The Government has to stop the current situation where benefits are a lifestyle choice for some people (some of which are single parents), this is unaffordable given the fiscal situation so the Government is going after people on benefits. Why shouldn't single parents look for work, they are not proposing to force people into jobs whose hours make it impossible to care for their children.

MollieO · 26/10/2010 14:40

rainbow - my thoughts exactly. [hgrin]

I'm still waiting to discover what those with school age children who don't work actually do all day.

I'm at home today - working from home so checking my emails. I had to give evidence at the 7/7 inquest yesterday and I couldn't face the commute today, especially having discovered my photo and testimony are in the free paper. [ghmm]. I'm watching day time tv and bored out of my brain (ds is at grandma's for a half term treat).

mamatomany · 26/10/2010 14:40

You don't have to find work with an employer, you can go self-employed as well - which would include ebaying, Avon etc. Many mums around here do the minimum 16 hours which fits in with school and use tax credits to top up.

You have no idea how hard it is to "prove" you are doing this, I have had no tax credit payments whilst running up nursery bills for the past 13 weeks because of this and still it isn't resolved :(

TheOriginalNutcracker · 26/10/2010 14:40

They are not going after all people on benefits though.
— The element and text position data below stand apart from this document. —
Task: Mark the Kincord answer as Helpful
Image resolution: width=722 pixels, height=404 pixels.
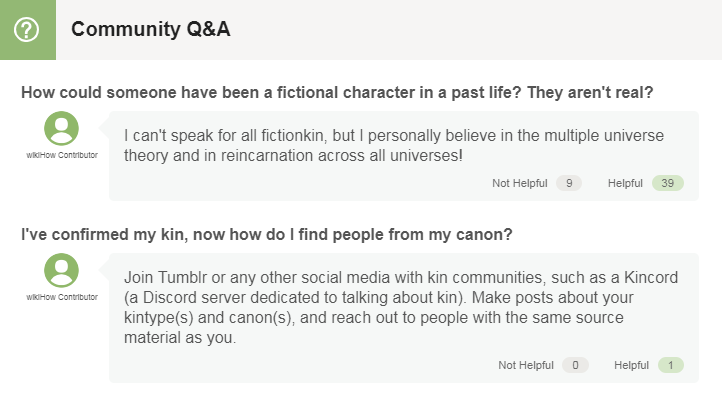Action: tap(631, 365)
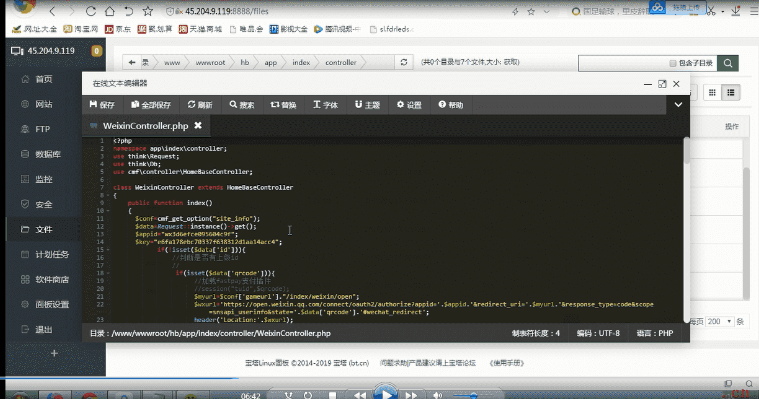Toggle the 包含子目录 checkbox
759x399 pixels.
pos(672,63)
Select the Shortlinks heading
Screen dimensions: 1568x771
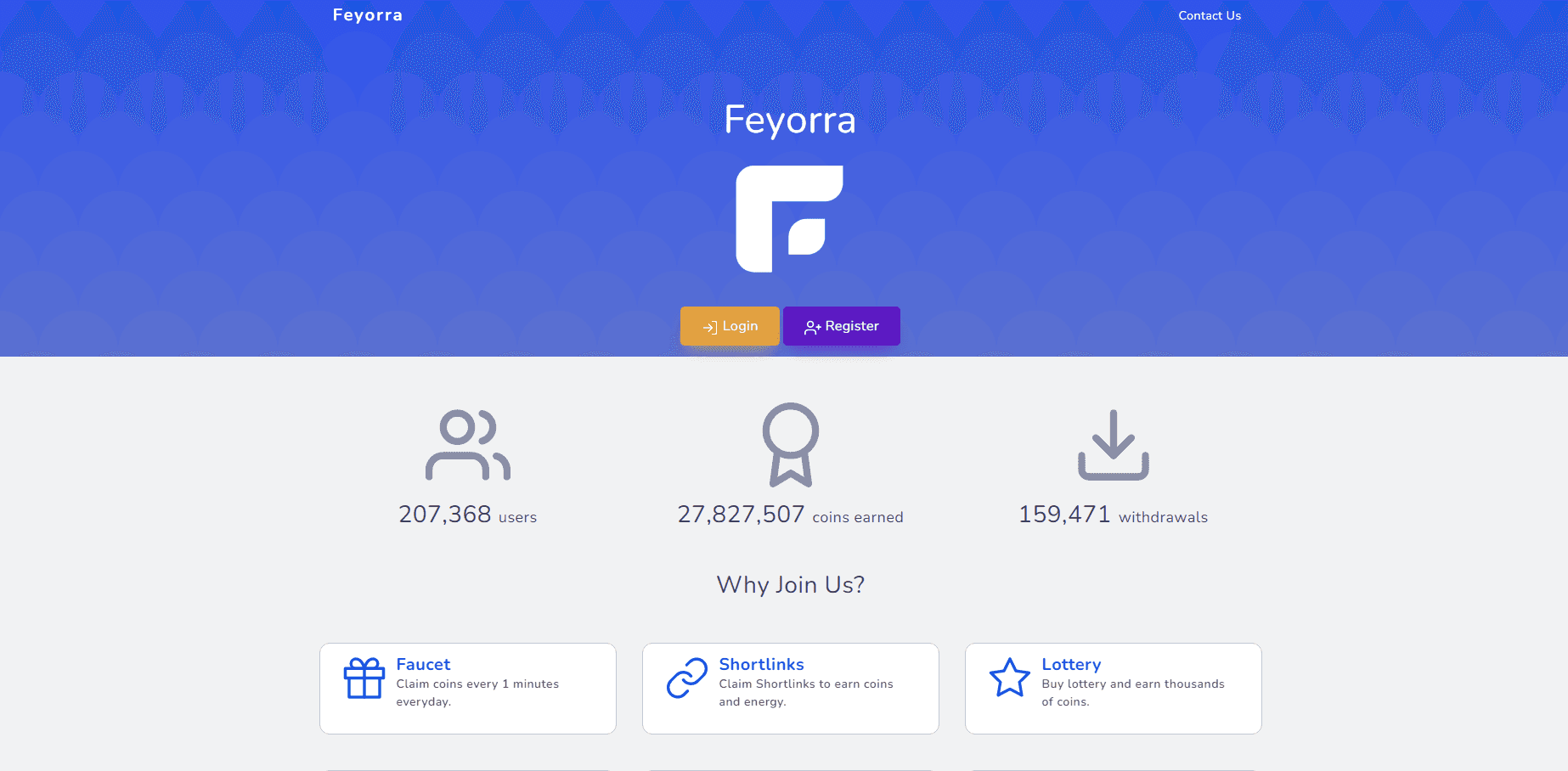761,664
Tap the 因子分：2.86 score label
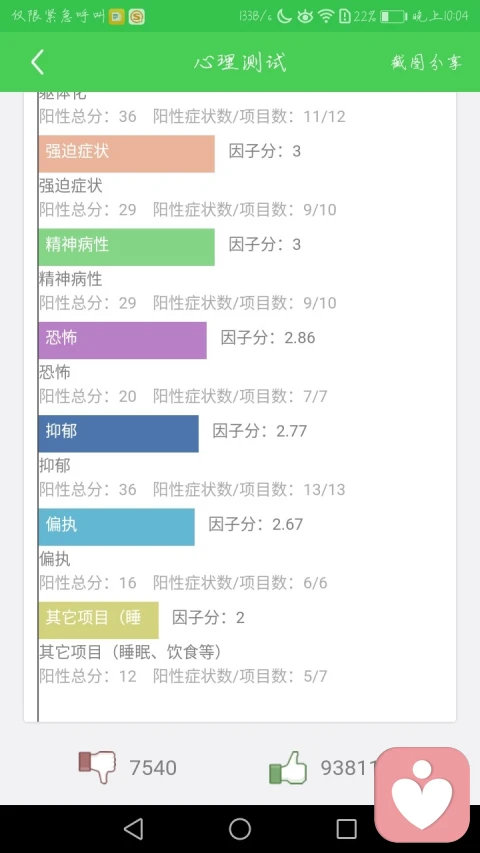This screenshot has width=480, height=853. 268,338
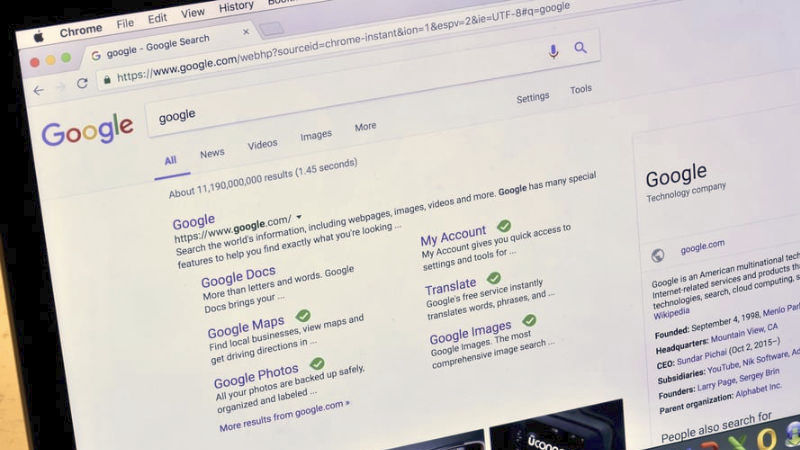
Task: Open the Tools search option
Action: (581, 90)
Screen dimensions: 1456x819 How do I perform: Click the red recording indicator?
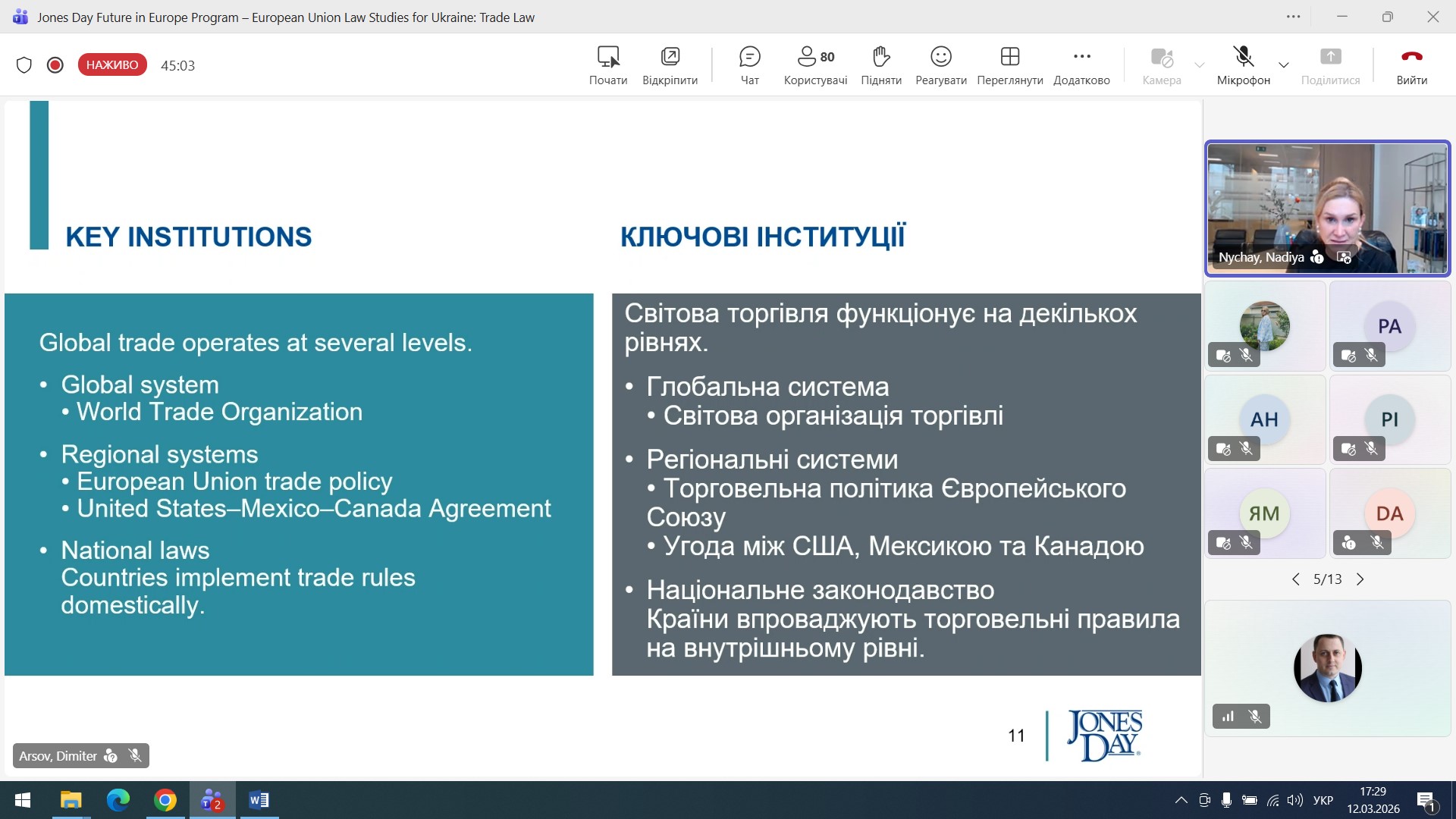click(x=55, y=65)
From what I have read they are only going after single parents and people claiming Incapacity benefit.

MollieO · 26/10/2010 14:41

that should have been a [hhmm]

leandro · 26/10/2010 14:42

Nutcracker they are going after all benefit claimants.

MaMoTTaT · 26/10/2010 14:44

I think it's possibly easier if you only have one or two children that require out of school care.
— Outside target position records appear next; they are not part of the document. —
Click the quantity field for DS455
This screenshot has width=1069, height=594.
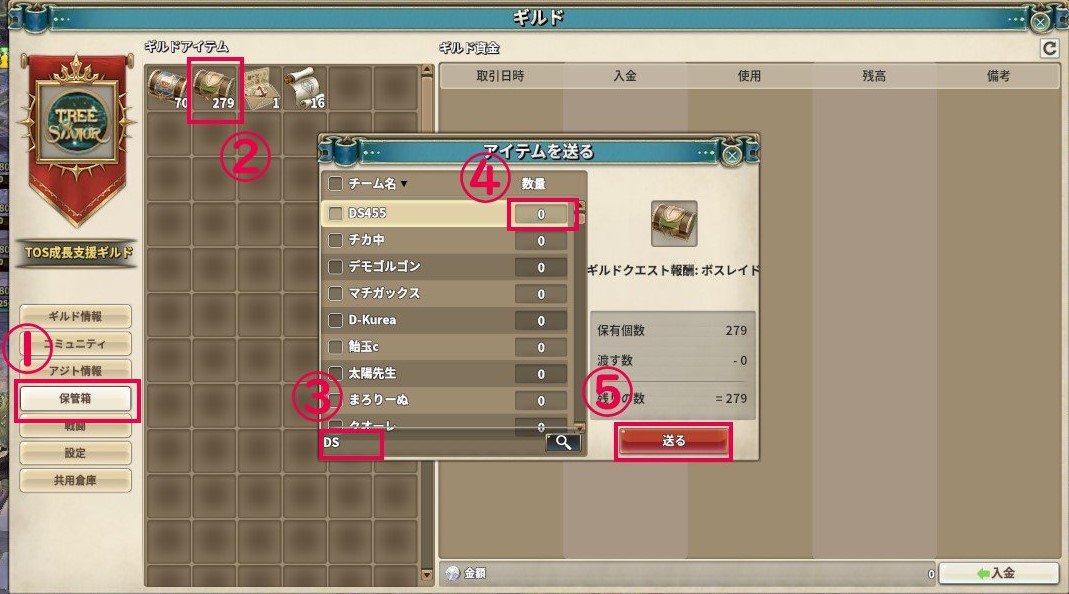(x=541, y=214)
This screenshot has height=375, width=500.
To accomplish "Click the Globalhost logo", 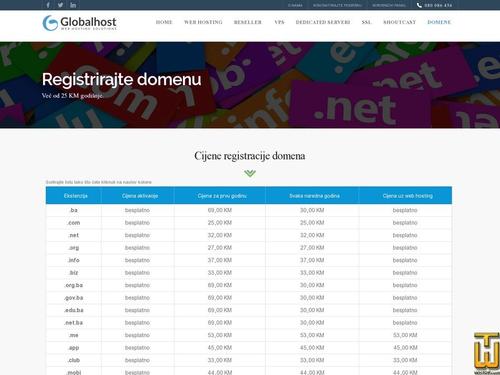I will [x=79, y=23].
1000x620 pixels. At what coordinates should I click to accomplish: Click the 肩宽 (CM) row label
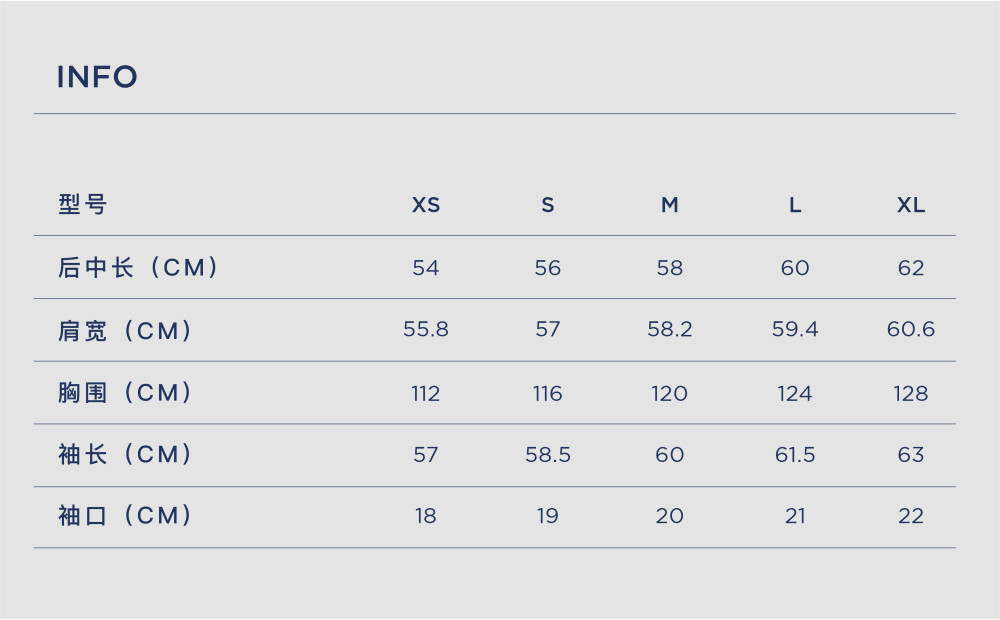(125, 331)

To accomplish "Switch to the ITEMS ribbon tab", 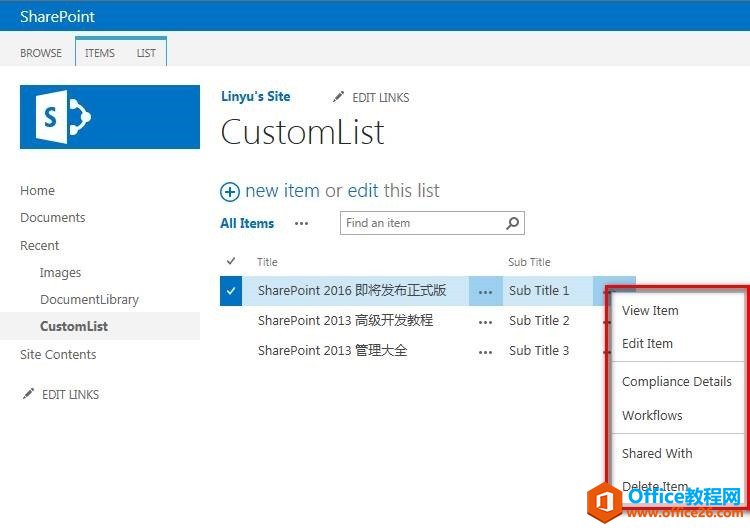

That's why I'm "discounting" DS1 from my childcare hunt, he'll just have to fend for himself (and maybe do a spot of housework for me while I'm out at work Wink).

When I was looking at the possibility of continuing my night shift job as a single parent a few years ago I did find one childminders that did night minding. But she could only take 2 children, and I was already pregnant with my 3rd). She's not even running as a childminder anymore

I've looked into childcare several times in recent years and it really is diabolical if you don't work during "normal" working times.

The only people I know who have been able to work early morning/evening/night/weekend work have either had a partner, or had family close by to help out if they were single parents.

TheOriginalNutcracker · 26/10/2010 14:45

I have seen no evidence of this Leandro !! Whereas the changes made to single parents have been harped on about for a good year or more now.

mamatomany · 26/10/2010 14:45

I agree, I thought i was going to have to post DS up to Newcastle in person just to get CB out of them earlier this year.

bigchris · 26/10/2010 14:48

Mollieo - it's not all day, it's school hour days
and I'm guessing shopping, gardening, cooking, cleaning, Reading at school, voluntary work, preschool committee etc etc
it's not watching jeremy Kyle

GypsyMoth · 26/10/2010 14:51

how are those on jobseekers going to be affected then?